== Segment start ==

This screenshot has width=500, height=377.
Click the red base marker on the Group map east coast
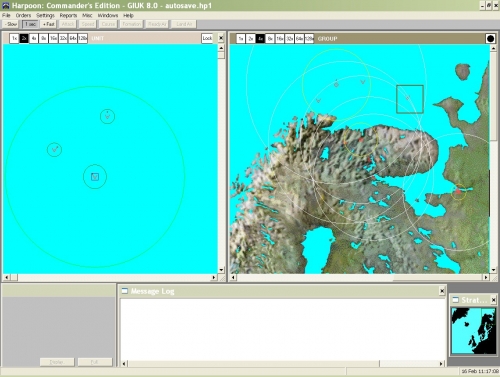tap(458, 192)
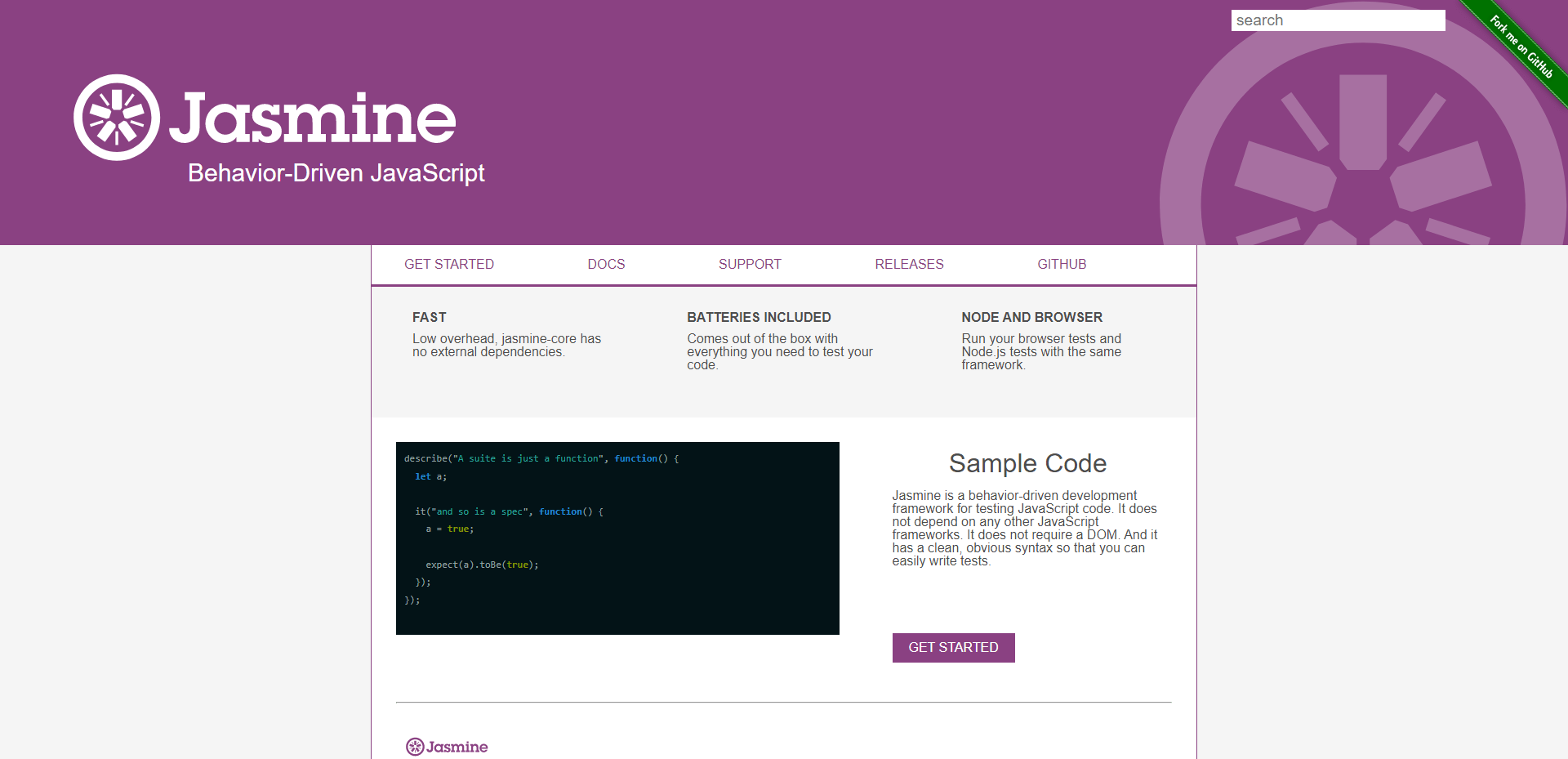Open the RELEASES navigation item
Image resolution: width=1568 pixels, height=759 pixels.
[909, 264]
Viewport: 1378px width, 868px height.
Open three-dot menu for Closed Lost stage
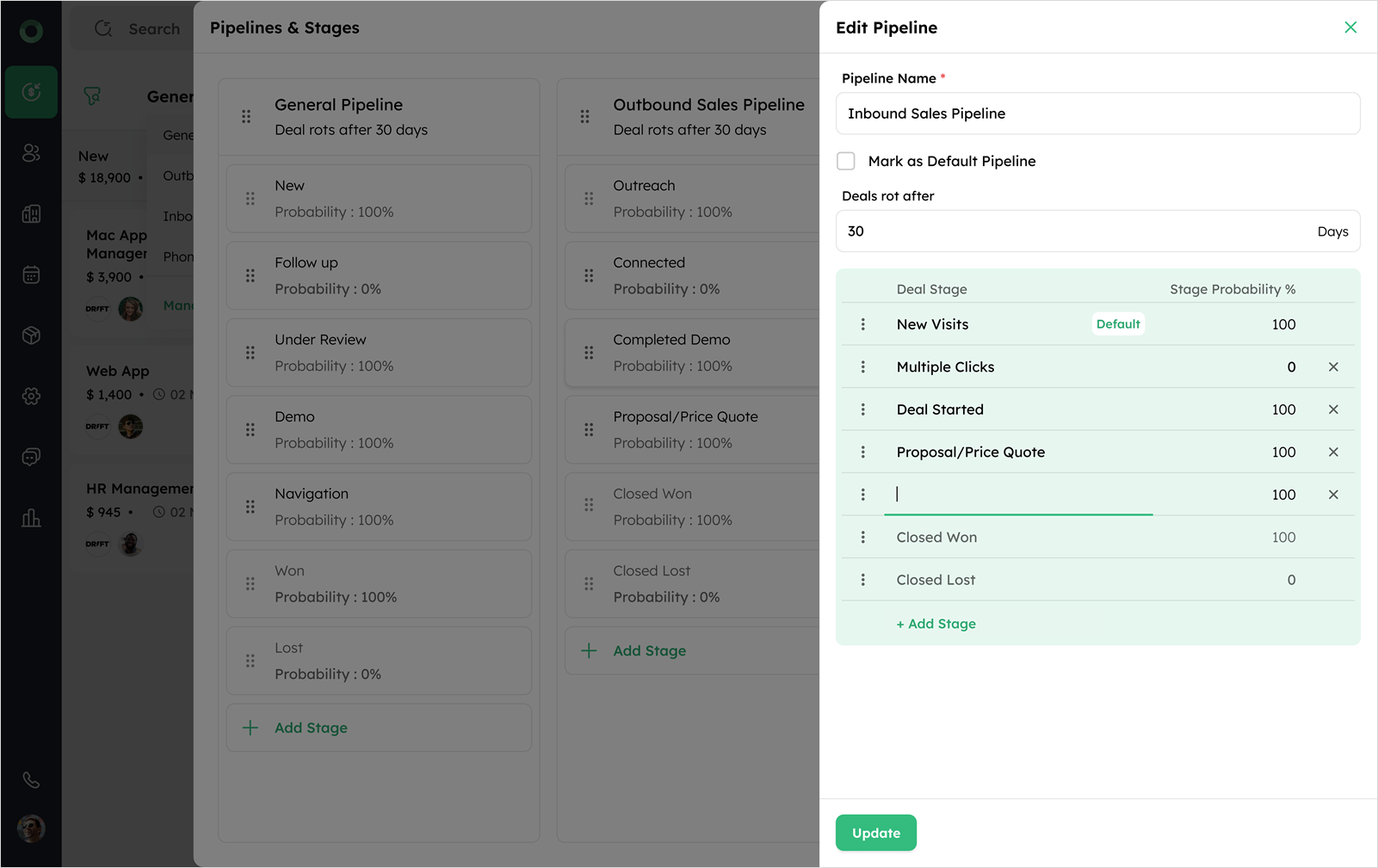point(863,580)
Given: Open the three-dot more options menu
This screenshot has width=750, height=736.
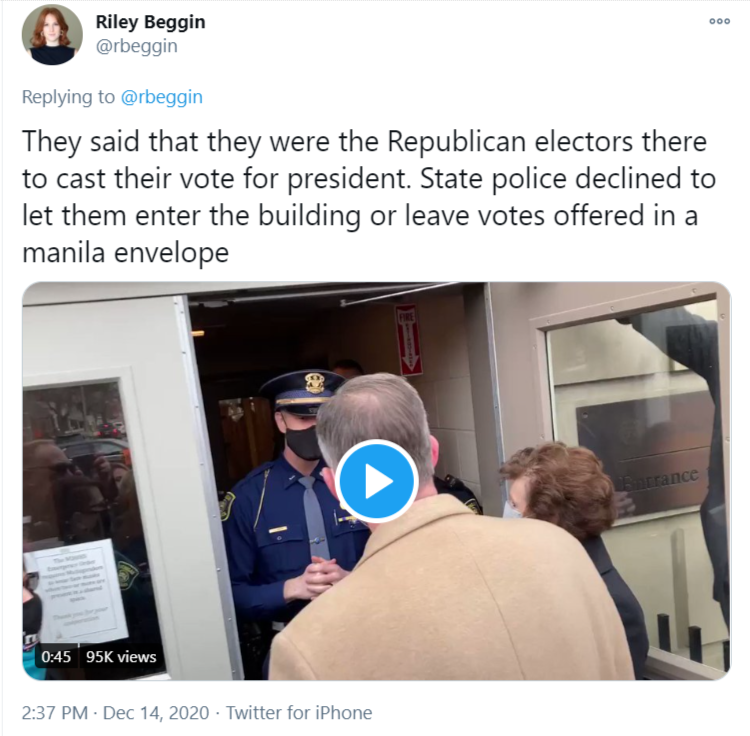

== Segment end ==
== Segment start ==

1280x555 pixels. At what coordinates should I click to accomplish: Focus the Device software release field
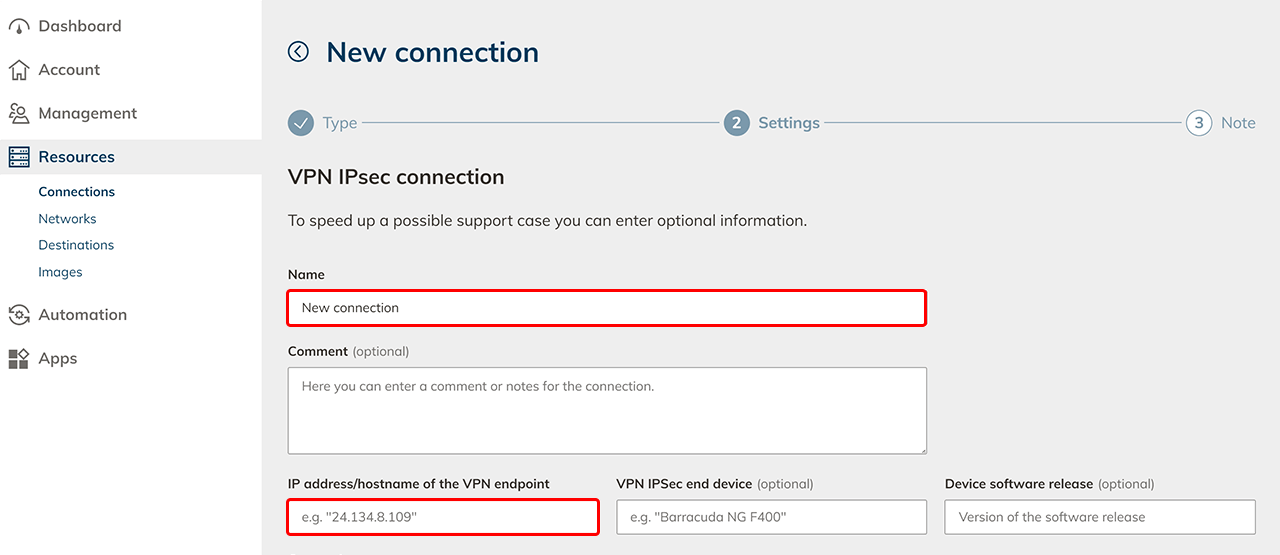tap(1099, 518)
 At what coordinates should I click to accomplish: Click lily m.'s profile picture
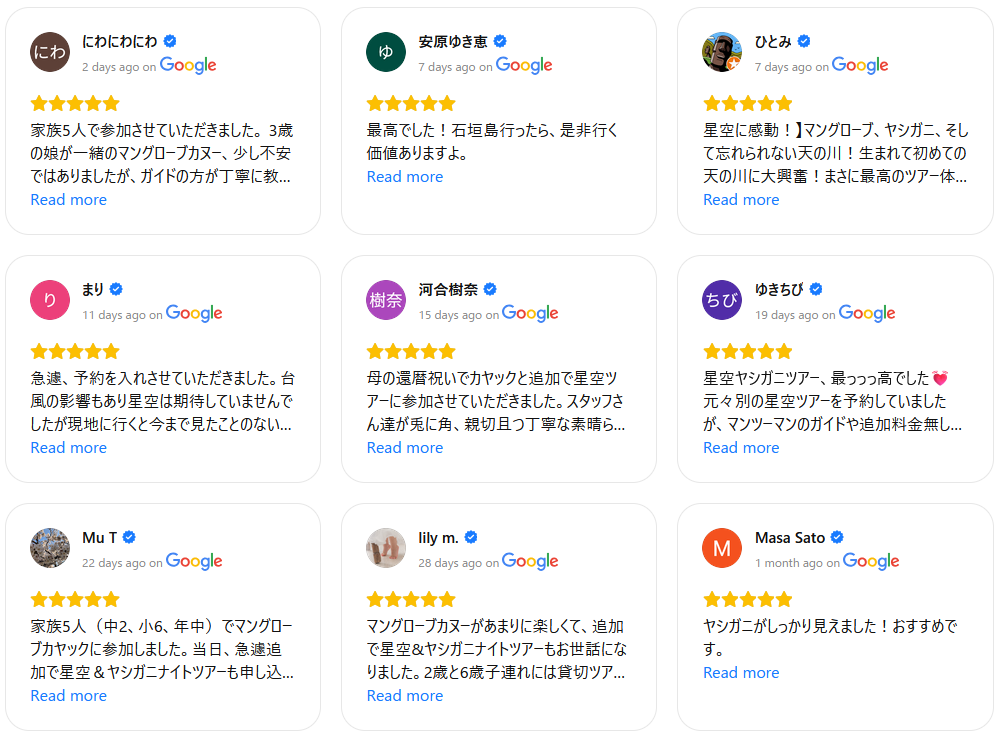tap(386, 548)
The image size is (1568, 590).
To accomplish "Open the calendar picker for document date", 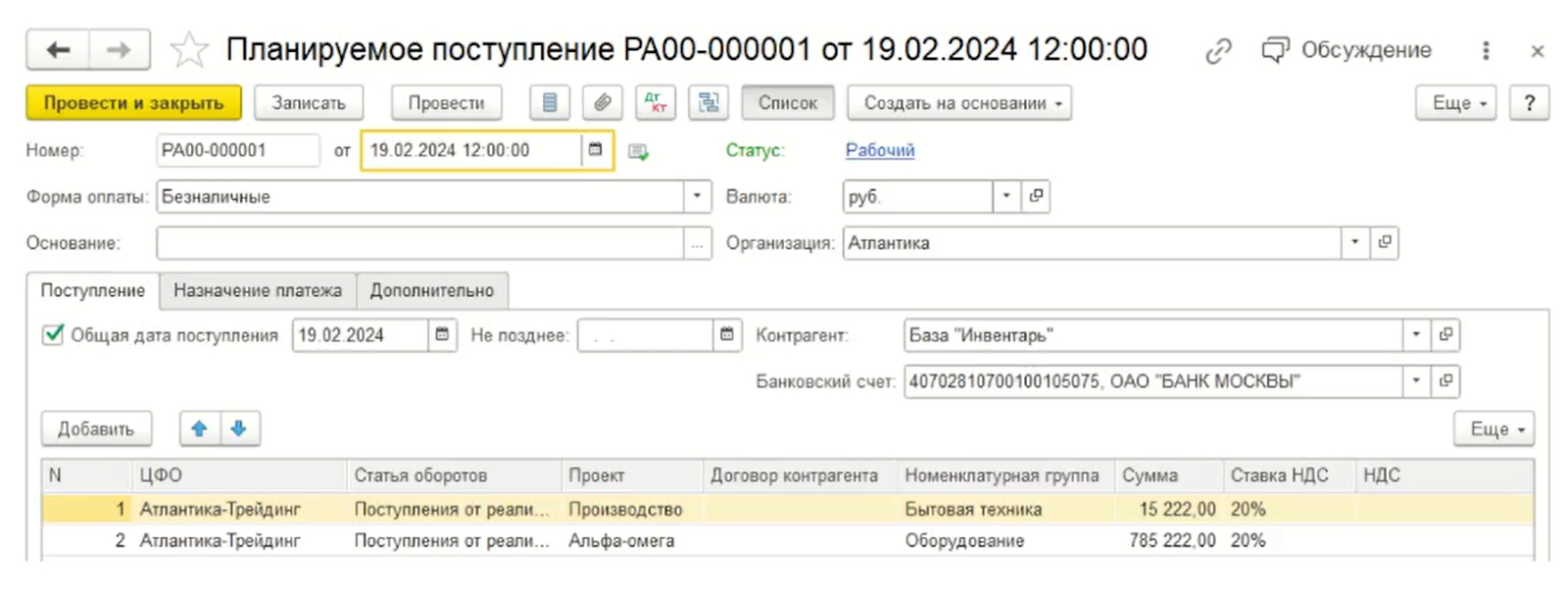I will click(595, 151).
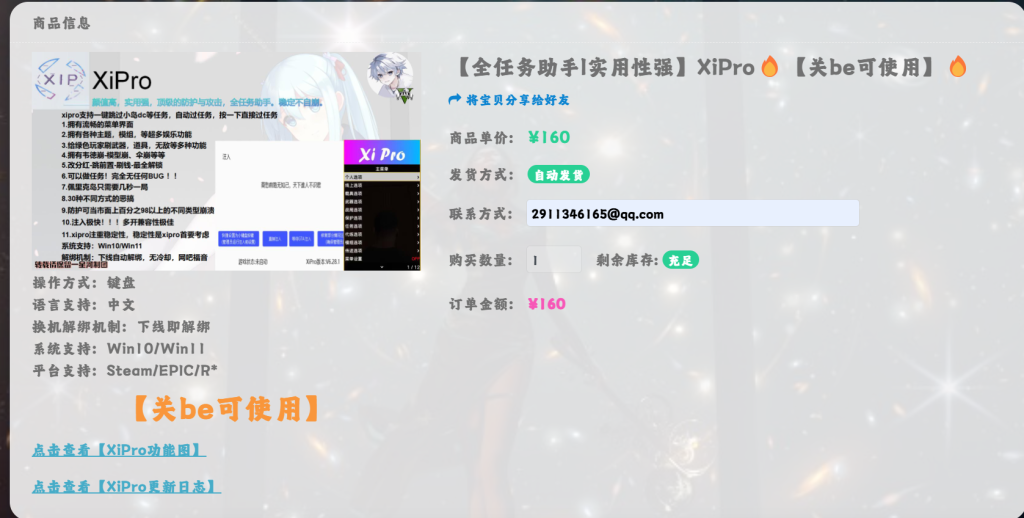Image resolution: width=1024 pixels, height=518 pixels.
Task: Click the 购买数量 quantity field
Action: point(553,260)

== Segment end ==

### Directions for this task
I would like the exact lines from the data above, starting with the one that holds "This screenshot has width=500, height=377." and going on through the one that holds "This screenshot has width=750, height=736.", without the pictures.

### Solution for this task
This screenshot has width=500, height=377.
Click the red base marker on the Group map east coast
tap(458, 192)
Open the RELEASES navigation item
Image resolution: width=1568 pixels, height=759 pixels.
[909, 264]
Viewport: 1378px width, 868px height.
Open three-dot menu for Closed Lost stage
point(863,580)
Given: Open the three-dot more options menu
This screenshot has width=750, height=736.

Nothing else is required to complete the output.